Definition of Islamic Banking

Islamic banking refers to a system of banking or banking activity that is consistent with the principles of Islamic law (Shariah) and its practical application through the development of Islamic economics. Shariah prohibits the payment of fees for the renting of money (Riba, usury) for specific terms, as well as investing in businesses that provide goods or services considered contrary to its principles (Haraam, forbidden). While these principles were used as the basis for a flourishing economy in earlier times, it is only in the late 20th century that a number of Islamic banks were formed to apply these principles to private or semi-private commercial institutions within the Muslim community.

The World Islamic Banking Conference held annually in Bahrain since 1994 is the unique platform internationally recognized as the largest and most significant gathering of Islamic banking and finance leaders in the world.

According to Islamic Banking Act of Malaysia, an Islamic bank is a “company, which carries on Islamic banking business, Islamic banking business means banking business whose aims and operations don’t involve any element which is not approved by the religion Islam.”

Dr. Ziauddin Ahmed says, “Islamic banking is essentially a normative concept and could be defined as conduct off banking in consonance with the ethos of the value system of Islam.”

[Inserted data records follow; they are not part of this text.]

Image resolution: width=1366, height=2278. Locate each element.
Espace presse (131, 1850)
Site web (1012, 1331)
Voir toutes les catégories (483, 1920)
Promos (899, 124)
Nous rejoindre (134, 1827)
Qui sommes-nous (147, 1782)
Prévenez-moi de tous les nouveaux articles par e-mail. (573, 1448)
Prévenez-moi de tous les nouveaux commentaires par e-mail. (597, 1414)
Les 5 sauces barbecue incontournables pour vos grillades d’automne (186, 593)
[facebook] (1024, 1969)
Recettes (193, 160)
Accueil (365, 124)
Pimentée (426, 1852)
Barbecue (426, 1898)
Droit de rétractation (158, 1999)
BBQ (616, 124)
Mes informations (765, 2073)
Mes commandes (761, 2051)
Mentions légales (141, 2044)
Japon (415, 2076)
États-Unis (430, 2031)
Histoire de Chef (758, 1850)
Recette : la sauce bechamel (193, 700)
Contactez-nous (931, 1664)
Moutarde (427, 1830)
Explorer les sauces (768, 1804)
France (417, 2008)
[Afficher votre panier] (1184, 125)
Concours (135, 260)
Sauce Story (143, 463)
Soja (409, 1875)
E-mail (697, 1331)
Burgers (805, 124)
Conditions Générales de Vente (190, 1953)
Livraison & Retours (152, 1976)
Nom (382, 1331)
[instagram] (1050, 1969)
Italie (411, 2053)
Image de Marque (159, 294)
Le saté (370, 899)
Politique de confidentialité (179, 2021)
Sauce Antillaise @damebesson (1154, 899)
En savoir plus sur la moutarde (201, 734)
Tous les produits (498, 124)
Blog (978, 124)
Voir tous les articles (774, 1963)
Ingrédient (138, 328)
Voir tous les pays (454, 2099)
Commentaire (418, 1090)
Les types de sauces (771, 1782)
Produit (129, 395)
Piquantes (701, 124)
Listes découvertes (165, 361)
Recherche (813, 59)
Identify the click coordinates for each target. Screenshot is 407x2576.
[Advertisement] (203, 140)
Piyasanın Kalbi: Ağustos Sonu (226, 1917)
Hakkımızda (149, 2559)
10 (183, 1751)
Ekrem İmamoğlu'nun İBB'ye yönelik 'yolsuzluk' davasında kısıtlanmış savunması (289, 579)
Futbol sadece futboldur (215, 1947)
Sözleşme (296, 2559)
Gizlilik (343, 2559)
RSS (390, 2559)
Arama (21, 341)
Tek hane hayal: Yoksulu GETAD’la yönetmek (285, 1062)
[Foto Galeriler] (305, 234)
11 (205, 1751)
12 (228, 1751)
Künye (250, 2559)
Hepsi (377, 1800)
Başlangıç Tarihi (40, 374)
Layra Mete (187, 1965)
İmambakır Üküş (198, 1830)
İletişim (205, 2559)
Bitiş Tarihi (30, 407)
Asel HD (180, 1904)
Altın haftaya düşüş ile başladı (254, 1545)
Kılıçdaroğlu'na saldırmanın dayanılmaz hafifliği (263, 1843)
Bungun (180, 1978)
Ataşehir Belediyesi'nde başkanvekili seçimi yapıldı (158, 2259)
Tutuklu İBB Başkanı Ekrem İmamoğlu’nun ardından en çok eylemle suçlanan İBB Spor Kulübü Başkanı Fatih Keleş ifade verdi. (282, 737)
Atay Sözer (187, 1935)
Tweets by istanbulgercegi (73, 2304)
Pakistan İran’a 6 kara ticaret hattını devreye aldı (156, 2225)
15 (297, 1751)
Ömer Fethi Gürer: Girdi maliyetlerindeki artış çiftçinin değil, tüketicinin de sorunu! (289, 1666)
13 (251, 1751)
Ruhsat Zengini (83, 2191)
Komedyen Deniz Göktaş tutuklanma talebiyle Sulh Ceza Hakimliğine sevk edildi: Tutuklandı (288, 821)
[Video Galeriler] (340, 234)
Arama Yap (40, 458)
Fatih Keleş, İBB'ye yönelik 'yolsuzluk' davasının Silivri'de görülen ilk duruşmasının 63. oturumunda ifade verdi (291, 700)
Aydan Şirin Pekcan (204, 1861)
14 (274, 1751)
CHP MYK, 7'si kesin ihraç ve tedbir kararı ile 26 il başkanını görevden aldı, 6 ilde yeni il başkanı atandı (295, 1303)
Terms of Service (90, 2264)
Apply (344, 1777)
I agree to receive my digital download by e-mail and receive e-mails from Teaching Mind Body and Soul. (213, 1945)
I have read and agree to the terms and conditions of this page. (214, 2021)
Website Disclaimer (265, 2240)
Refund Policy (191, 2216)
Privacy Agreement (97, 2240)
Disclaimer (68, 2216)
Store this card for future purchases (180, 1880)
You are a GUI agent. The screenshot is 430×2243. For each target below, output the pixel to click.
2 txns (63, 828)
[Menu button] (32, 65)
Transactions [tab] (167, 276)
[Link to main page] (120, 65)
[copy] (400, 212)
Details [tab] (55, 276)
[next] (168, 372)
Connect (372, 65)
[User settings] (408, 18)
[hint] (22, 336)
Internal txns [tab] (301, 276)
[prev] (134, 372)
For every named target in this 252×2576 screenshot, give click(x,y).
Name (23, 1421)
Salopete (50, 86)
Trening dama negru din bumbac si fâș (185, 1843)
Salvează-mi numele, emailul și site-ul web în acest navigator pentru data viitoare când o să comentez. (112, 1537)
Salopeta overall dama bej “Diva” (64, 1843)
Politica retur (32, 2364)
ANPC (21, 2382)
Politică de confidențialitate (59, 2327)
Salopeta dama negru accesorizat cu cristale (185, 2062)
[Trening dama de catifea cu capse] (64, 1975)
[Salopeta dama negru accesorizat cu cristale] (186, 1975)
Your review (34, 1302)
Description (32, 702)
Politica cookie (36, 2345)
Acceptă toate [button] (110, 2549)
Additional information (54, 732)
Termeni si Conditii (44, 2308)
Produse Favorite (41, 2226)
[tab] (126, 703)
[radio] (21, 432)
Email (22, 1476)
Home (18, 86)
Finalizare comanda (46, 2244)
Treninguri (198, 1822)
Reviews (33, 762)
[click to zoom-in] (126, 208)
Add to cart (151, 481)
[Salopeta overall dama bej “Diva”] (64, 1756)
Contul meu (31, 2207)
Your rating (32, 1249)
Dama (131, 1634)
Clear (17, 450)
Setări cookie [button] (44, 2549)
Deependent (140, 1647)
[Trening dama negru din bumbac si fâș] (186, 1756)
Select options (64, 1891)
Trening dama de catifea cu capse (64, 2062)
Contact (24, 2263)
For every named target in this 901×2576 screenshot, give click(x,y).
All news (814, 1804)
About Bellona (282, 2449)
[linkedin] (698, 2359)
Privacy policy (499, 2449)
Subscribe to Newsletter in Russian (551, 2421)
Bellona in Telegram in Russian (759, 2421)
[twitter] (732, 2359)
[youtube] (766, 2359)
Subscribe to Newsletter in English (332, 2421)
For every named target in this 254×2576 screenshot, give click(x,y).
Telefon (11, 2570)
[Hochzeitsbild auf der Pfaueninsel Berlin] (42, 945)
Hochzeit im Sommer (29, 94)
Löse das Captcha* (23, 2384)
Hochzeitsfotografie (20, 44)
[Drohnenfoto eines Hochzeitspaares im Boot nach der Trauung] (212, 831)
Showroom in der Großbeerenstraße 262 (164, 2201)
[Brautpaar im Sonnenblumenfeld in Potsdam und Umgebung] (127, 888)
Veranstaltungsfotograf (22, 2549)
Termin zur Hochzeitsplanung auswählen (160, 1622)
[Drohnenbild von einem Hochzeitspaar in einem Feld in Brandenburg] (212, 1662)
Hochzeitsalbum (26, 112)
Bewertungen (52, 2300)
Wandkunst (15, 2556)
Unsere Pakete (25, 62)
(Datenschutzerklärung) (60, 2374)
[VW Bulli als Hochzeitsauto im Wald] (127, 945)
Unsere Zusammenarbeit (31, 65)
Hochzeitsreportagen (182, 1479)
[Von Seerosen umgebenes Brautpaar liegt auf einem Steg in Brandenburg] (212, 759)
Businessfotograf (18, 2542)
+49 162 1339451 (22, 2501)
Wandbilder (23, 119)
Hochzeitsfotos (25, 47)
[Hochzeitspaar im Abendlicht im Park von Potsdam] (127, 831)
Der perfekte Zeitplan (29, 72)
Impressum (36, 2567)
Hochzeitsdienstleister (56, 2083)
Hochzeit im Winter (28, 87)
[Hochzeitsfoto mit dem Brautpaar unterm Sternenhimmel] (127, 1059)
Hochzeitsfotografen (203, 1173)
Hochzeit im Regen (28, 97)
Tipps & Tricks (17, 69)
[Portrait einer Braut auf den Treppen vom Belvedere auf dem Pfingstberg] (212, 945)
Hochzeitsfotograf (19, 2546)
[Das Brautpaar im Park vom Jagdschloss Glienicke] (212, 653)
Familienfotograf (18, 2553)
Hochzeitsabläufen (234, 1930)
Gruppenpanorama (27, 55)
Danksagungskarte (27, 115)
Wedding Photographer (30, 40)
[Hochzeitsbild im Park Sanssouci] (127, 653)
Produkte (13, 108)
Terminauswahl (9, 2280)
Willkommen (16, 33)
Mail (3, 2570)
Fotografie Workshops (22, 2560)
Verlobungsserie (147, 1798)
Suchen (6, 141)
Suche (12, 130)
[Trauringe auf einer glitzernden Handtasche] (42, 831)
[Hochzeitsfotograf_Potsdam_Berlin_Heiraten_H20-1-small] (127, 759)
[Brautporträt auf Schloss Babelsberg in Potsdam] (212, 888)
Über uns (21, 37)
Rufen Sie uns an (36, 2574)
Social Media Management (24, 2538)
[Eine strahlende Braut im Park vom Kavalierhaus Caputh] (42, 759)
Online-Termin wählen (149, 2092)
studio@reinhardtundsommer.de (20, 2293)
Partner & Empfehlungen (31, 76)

 It appears from the above definitions   that Islamic banking is systems of financial intermediation that avoids receipts and payments of interest in its transactions and conduct its operations in a way that it helps achieve the objectives of an Islamic economy. Alternatively, this is a banking system whose operation is based on Islamic principles of transactions of which profit and loss sharing is major feature, ensuring justice and equity in the economy. That is why Islamic banks are often known as profit and loss sharing banks.